(Records excerpted from a collection)
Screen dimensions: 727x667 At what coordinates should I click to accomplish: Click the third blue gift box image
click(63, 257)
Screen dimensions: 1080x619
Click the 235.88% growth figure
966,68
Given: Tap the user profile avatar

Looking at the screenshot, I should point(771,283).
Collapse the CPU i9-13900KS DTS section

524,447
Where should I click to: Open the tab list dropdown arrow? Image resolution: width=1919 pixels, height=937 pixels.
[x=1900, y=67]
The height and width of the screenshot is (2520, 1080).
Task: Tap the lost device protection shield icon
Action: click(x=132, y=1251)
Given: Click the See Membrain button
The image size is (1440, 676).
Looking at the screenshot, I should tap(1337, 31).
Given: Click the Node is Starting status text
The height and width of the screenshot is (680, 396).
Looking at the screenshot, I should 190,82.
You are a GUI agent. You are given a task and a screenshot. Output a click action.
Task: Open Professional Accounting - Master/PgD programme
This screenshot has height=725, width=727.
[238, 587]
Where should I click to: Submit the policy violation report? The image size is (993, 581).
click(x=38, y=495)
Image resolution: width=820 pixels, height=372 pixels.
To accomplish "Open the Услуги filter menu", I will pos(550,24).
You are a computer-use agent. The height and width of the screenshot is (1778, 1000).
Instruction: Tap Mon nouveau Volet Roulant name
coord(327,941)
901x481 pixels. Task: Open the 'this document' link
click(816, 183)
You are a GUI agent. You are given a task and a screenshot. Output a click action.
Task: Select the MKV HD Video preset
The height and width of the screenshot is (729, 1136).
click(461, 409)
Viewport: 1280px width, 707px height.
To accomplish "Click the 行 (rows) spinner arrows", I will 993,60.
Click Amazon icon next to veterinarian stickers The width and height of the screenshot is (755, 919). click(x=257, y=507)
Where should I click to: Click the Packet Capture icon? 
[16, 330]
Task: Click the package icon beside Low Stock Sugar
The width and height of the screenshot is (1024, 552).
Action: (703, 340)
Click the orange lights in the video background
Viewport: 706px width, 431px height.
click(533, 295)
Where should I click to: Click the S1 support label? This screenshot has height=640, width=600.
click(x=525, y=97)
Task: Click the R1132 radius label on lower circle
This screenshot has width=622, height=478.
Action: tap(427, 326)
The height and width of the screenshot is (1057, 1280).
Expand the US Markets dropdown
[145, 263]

| Aim of the exercise |
Write the data out again in full and exactly.

| Expected answer |
Screen dimensions: 727x667 At what coordinates should I click to accomplish: Click the third blue gift box image
click(63, 257)
Screen dimensions: 1080x619
Click the 235.88% growth figure
966,68
Given: Tap the user profile avatar

Looking at the screenshot, I should point(771,283).
Collapse the CPU i9-13900KS DTS section

524,447
Where should I click to: Open the tab list dropdown arrow? Image resolution: width=1919 pixels, height=937 pixels.
[x=1900, y=67]
The height and width of the screenshot is (2520, 1080).
Task: Tap the lost device protection shield icon
Action: click(x=132, y=1251)
Given: Click the See Membrain button
The image size is (1440, 676).
Looking at the screenshot, I should tap(1337, 31).
Given: Click the Node is Starting status text
The height and width of the screenshot is (680, 396).
Looking at the screenshot, I should 190,82.
You are a GUI agent. You are given a task and a screenshot. Output a click action.
Task: Open Professional Accounting - Master/PgD programme
This screenshot has height=725, width=727.
[238, 587]
Where should I click to: Submit the policy violation report? The image size is (993, 581).
click(x=38, y=495)
Image resolution: width=820 pixels, height=372 pixels.
To accomplish "Open the Услуги filter menu", I will pos(550,24).
You are a computer-use agent. The height and width of the screenshot is (1778, 1000).
Instruction: Tap Mon nouveau Volet Roulant name
coord(327,941)
901x481 pixels. Task: Open the 'this document' link
click(816, 183)
You are a GUI agent. You are given a task and a screenshot. Output a click action.
Task: Select the MKV HD Video preset
The height and width of the screenshot is (729, 1136).
click(461, 409)
Viewport: 1280px width, 707px height.
To accomplish "Click the 行 (rows) spinner arrows", I will 993,60.
Click Amazon icon next to veterinarian stickers The width and height of the screenshot is (755, 919). click(x=257, y=507)
Where should I click to: Click the Packet Capture icon? 
[16, 330]
Task: Click the package icon beside Low Stock Sugar
The width and height of the screenshot is (1024, 552).
Action: (703, 340)
Click the orange lights in the video background
Viewport: 706px width, 431px height.
click(533, 295)
Where should I click to: Click the S1 support label? This screenshot has height=640, width=600.
click(x=525, y=97)
Task: Click the R1132 radius label on lower circle
This screenshot has width=622, height=478.
Action: tap(427, 326)
The height and width of the screenshot is (1057, 1280).
Expand the US Markets dropdown
[145, 263]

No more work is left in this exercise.